Everytown for Gun Safety, an activist group associated with former New York mayor Michael Bloomberg, poured millions of dollars into legislative races that concluded last month. In the end, Democrats claimed that the cash helped Jeremy McPike comfortably defeat Manassas Mayor Hal Parrish for a state Senate seat and narrowed the margin in Republican Glen Sturtevant’s win over Dan Gecker in their state Senate race.
“What I find so fascinating about it is it comes in the wake of the Bloomberg buy during the election,” said Bob Holsworth, a former political science professor and a principal of DecideSmart, a Richmond public-policy consulting firm.
“Democrats believe that ultimately in Virginia they’re going to be helped, not harmed by taking a strong stance on gun regulation,” Holsworth added. “And the Republicans obviously believe this is something that’s going to be positive for them.”
Gone are the days when Democrats — in Virginia and across the country — felt compelled to tiptoe around gun control for fear of alienating conservative voters, political observers have said. In 2013, McAuliffe won the governorship of the commonwealth with a full-throated call for universal background checks and has not hesitated to repeat the message every time an act of gun violence shatters the calm of a community or college campus.
But there still are many outspoken gun enthusiasts in Virginia who vote.
Republican Del. C. Todd Gilbert said his constituents in the rural Shenandoah Valley are infuriated as he has rarely seen before.

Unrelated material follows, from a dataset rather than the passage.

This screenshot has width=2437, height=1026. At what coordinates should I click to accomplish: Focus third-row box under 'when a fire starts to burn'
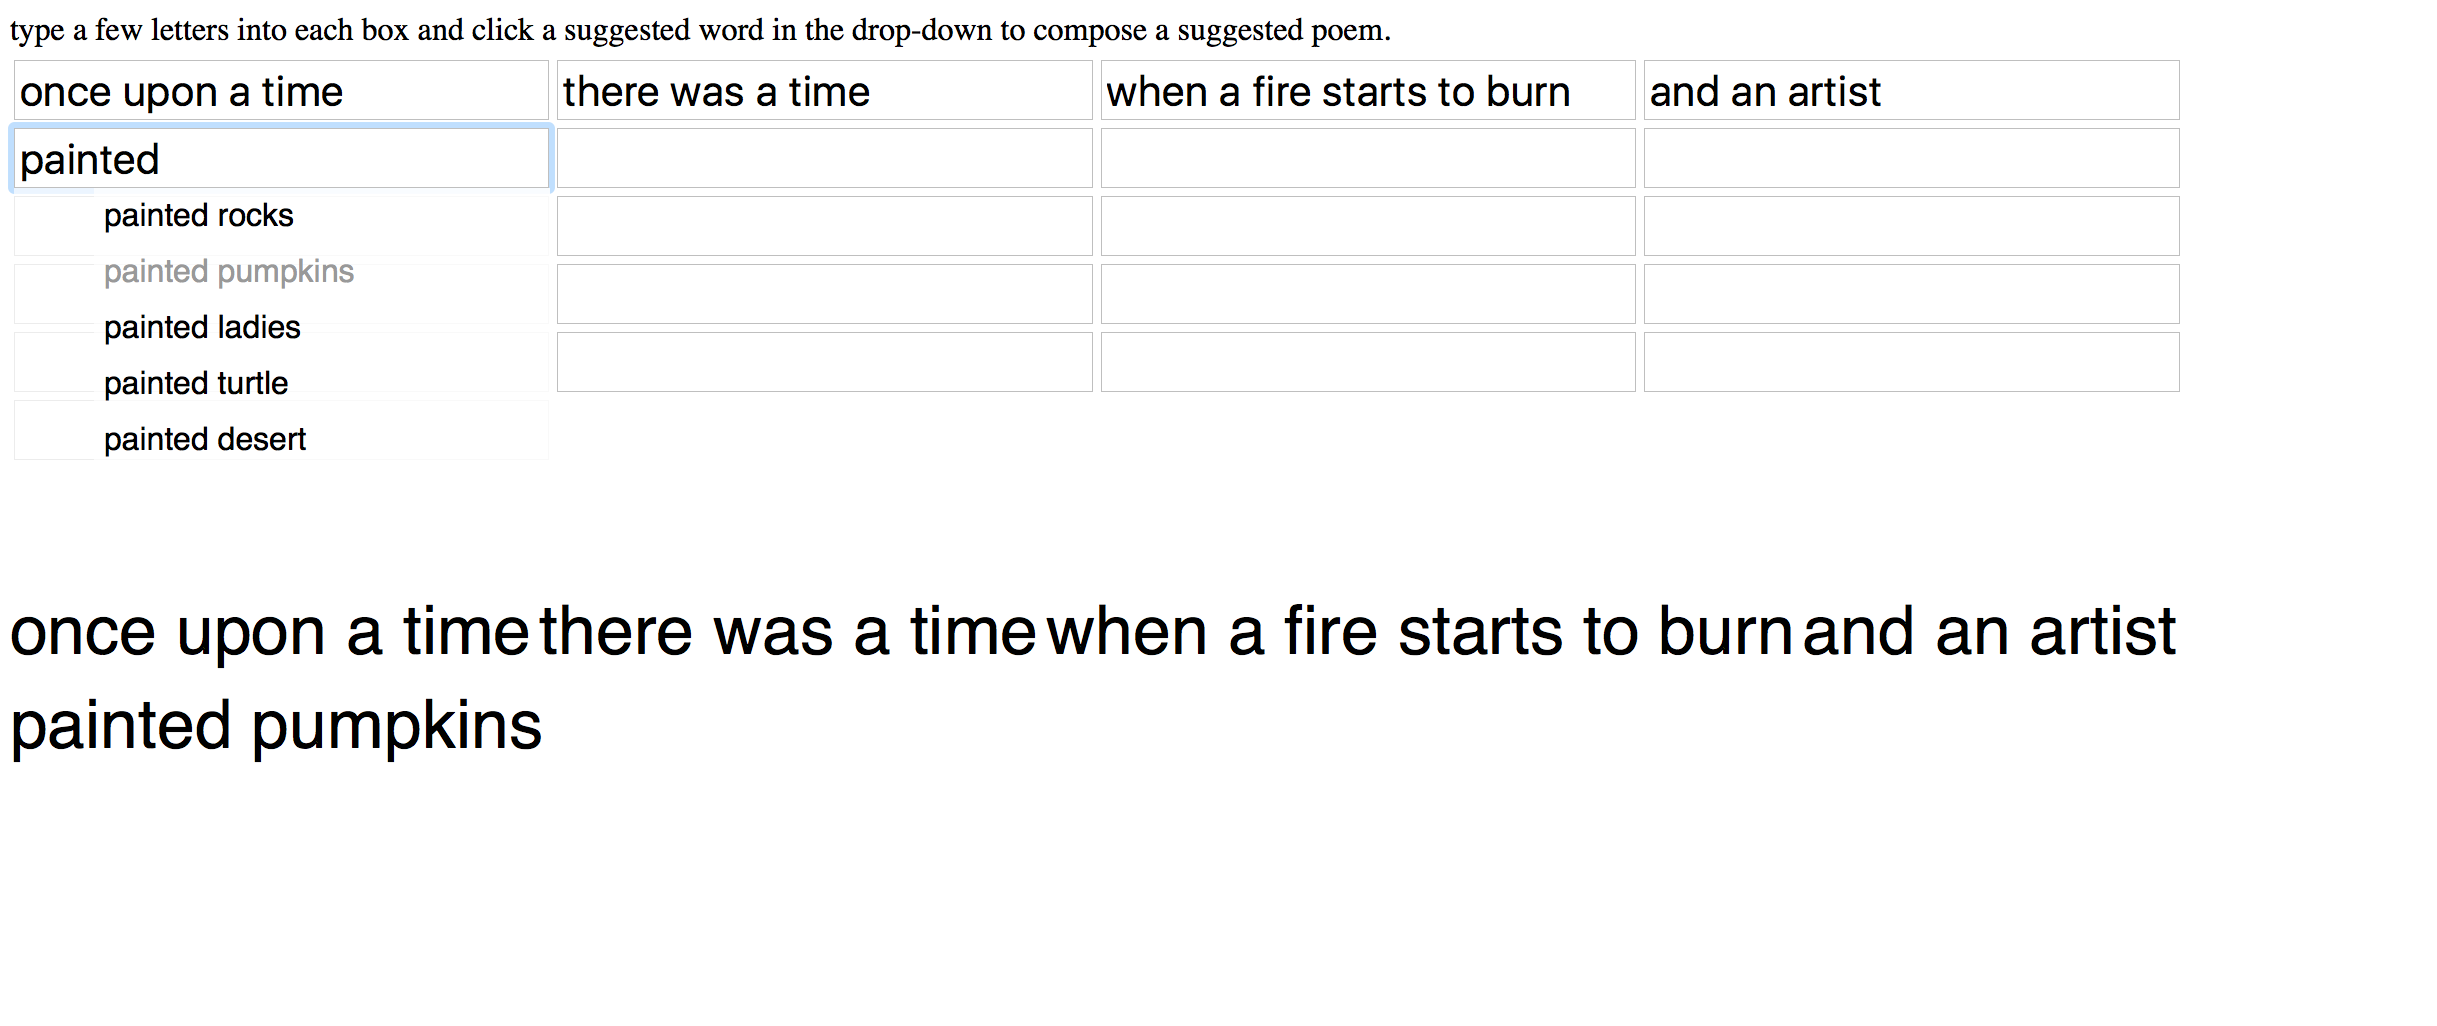(x=1368, y=226)
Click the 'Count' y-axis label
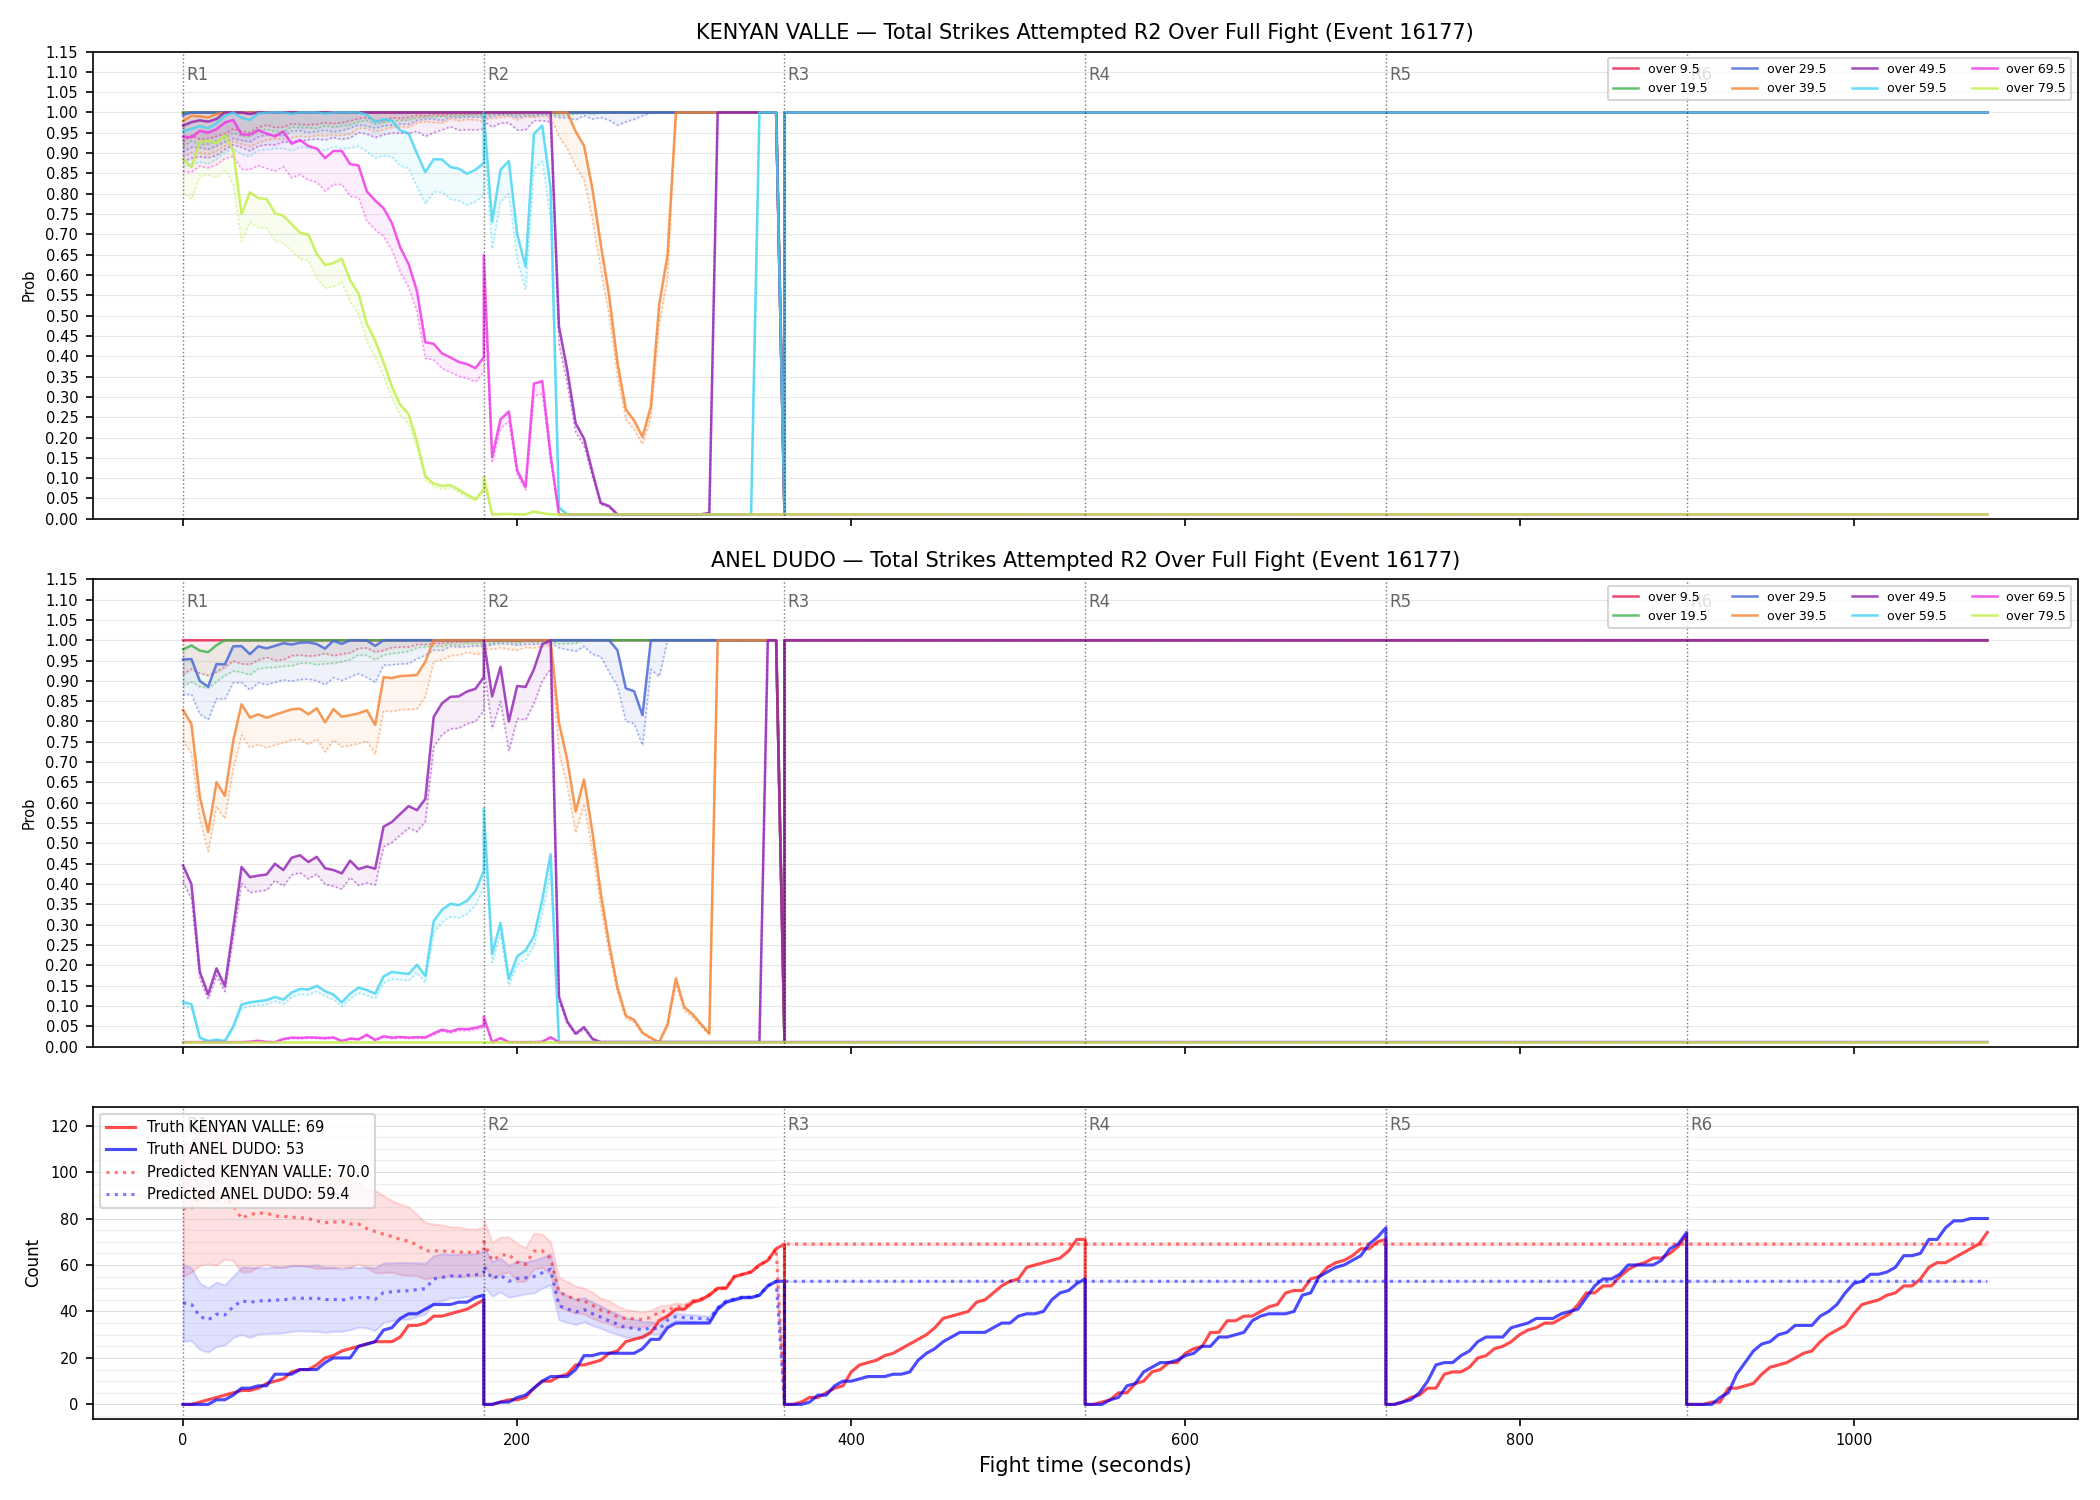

“I live in a part of the world where people are self-reliant,” he said. “They don’t rely for the most part on the police to keep them safe. That may happen in urban areas where people are willing to live like that.”
He said residents were “deeply offended” by what they see as Herring’s move — with the blessing of the Virginia State Police — to revoke concealed-carry agreements with 25 states, because, Herring said, those states did not have Virginia’s high standards for concealed-carry permits. As a result, six of those states will no longer recognize permits held by Virginians.
“It’s already backfiring,” he said. “We in Virginia have a very strong tradition of Democrats and Republicans both protecting our Second Amendment rights.”
Then Whitbeck turned his attention to Lt. Gov. Ralph Northam, the Democrats’ sole declared candidate for governor, asking why the former state senator from the Eastern Shore had been silent on the issue. In his announcement Tuesday, Herring said the laws in 25 states are lax compared with Virginia’s.
Asked to comment Wednesday, Northam’s office responded with support for Herring’s move, which Democrats say applies Virginia’s handgun standards to all who step foot in the state, regardless of their jurisdiction of residency.
“I believe there can be common ground that respects the right to bear arms and also protects the safety of our communities,” Northam said in a statement. “We need to enforce existing Virginia law, as well as continue to pursue policy that will keep our citizens safe.”
All eyes have been on Northam since September, when Herring said he would seek a second term as attorney general — not run for governor. Yet on issues such as gun control, same-sex marriage, abortion and illegal immigration, it is Herring who embodies the state Democratic Party’s agenda, said Holsworth, the public-policy consultant.
“The days of this office simply being the state’s law firm are gone,” he said.